Mark Hughes says he empathises with everyone connected with Leicester City following the death of owner Vichai Srivaddhanaprabha.

Hughes was at Chelsea when the club's vice-chairman Matthew Harding was killed in a helicopter crash on the way back from a League Cup tie at Bolton in October 1996.

Former striker Hughes, 53, played in a game against Tottenham only a few days later.

Speaking ahead of Southampton's Premier League match against Manchester City on Sunday, Hughes said: "It does affect the club and the players themselves, but what you find in football is you have to get on with your football life and your personal life, you have to deal with tragedy and change.

"It will take time, given the circumstances, but everybody will I am sure heal in their own time.

"It was really sad times for everyone connected to the club. We'd played a night match in Bolton and were travelling back and heard the tragic news that a big presence at the club had lost his life.

A tribute to Matthew Harding is seen during the Premier League match between Chelsea and Manchester United at Stamford Bridge on October 23, 2016
Image: A tribute to Matthew Harding at Stamford Bridge in 2016

"The club came together as club and a team and you make decisions that you think were right at the time.

"We as players just wanted to do well for the memory of Matthew Harding, and that is how we approached it."

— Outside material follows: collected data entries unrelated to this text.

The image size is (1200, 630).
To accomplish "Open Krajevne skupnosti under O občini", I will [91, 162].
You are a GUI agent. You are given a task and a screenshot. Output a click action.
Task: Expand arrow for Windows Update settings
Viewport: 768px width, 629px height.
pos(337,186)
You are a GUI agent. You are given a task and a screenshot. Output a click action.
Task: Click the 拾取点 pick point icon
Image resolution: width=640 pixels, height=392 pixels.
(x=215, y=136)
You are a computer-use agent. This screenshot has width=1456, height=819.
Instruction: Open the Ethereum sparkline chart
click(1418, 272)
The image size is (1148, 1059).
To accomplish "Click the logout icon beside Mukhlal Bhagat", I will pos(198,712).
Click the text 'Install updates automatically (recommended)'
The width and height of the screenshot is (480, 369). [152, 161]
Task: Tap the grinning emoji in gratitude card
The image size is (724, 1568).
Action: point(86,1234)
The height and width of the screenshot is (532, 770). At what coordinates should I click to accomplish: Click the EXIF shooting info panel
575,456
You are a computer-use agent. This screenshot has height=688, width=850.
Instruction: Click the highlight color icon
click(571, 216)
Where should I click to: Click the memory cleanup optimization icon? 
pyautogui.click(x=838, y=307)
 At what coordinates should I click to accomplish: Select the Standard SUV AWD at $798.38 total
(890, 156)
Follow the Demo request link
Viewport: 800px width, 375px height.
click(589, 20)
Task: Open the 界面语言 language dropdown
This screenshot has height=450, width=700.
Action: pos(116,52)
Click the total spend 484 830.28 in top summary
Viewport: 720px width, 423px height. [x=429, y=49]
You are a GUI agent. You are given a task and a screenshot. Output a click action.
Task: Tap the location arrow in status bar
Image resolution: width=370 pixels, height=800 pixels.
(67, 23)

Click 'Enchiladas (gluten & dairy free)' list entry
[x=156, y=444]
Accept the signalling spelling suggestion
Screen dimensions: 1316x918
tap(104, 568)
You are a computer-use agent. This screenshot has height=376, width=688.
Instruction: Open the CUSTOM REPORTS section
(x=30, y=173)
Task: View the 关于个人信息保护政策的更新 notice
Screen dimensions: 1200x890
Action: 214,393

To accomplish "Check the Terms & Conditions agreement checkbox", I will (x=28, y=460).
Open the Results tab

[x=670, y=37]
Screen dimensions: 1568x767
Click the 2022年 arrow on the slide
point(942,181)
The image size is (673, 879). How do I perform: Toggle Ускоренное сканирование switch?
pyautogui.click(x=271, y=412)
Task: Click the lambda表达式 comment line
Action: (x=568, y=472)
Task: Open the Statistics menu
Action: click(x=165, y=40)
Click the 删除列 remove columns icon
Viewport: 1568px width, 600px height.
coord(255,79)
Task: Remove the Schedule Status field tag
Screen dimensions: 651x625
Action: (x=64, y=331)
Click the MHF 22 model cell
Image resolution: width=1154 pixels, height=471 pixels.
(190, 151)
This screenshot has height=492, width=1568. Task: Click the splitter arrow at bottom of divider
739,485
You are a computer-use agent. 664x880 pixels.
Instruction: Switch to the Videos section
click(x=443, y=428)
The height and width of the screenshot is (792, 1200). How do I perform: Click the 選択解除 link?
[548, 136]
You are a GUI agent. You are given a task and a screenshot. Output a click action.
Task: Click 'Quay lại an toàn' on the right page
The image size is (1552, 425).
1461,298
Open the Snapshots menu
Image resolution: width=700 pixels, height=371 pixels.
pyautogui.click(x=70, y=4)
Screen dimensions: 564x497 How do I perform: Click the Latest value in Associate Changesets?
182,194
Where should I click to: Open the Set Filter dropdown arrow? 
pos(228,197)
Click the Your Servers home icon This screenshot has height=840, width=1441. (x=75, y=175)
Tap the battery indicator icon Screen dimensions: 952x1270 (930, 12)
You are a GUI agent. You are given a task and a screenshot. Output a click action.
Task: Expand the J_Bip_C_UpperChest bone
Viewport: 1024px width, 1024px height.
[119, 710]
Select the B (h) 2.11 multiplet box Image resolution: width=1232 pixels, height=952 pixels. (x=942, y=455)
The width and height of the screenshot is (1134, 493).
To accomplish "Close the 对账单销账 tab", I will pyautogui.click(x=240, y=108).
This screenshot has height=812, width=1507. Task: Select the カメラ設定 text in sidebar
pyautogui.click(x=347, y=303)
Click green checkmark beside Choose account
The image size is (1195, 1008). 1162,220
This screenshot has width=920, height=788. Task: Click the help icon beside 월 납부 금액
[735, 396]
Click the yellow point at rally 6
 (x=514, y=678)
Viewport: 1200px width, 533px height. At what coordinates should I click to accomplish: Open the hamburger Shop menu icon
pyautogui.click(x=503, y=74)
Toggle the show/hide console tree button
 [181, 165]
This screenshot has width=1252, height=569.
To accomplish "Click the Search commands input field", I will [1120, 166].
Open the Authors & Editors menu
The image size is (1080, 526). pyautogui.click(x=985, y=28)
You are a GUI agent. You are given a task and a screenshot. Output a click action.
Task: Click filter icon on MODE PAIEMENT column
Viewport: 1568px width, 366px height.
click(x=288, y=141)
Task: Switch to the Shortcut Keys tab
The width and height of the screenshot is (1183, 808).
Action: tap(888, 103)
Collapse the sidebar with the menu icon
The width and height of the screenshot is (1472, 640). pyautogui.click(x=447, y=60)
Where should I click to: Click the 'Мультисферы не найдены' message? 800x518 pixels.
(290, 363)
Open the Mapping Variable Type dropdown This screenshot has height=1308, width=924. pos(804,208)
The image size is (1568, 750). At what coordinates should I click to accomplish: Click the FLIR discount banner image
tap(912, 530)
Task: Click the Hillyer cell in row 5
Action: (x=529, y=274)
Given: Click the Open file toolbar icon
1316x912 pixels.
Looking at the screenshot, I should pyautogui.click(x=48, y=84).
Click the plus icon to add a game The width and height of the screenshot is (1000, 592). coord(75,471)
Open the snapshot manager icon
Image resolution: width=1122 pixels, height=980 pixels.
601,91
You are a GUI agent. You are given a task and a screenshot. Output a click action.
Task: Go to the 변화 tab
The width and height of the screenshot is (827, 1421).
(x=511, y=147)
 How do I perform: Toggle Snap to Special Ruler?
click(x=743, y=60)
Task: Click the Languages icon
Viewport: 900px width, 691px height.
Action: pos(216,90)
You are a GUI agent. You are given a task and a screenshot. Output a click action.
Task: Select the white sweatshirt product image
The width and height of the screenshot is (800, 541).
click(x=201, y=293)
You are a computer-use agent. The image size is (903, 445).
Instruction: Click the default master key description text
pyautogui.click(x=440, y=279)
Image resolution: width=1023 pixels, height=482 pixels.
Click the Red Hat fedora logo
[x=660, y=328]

Leicester's game at Cardiff is going ahead on Saturday one week after the crash which killed five people and Hughes appreciates how difficult it will be.

Vichai Srivaddhanaprabha
Image: Vichai Srivaddhanaprabha's funeral will take place on Saturday

"I am sure the Leicester players, playing at the weekend, will want to make sure they perform well and give the appropriate response," he added.

"Everybody feels for everybody who has been personally and directly affected. Clearly family and people close to Leicester are going to feel this for a long, long time.

"We send our best wishes as does everybody connected to football. We feel their pain and their hurt, it's a real tragedy. It's not easy and football clubs, people and fans need time to heal."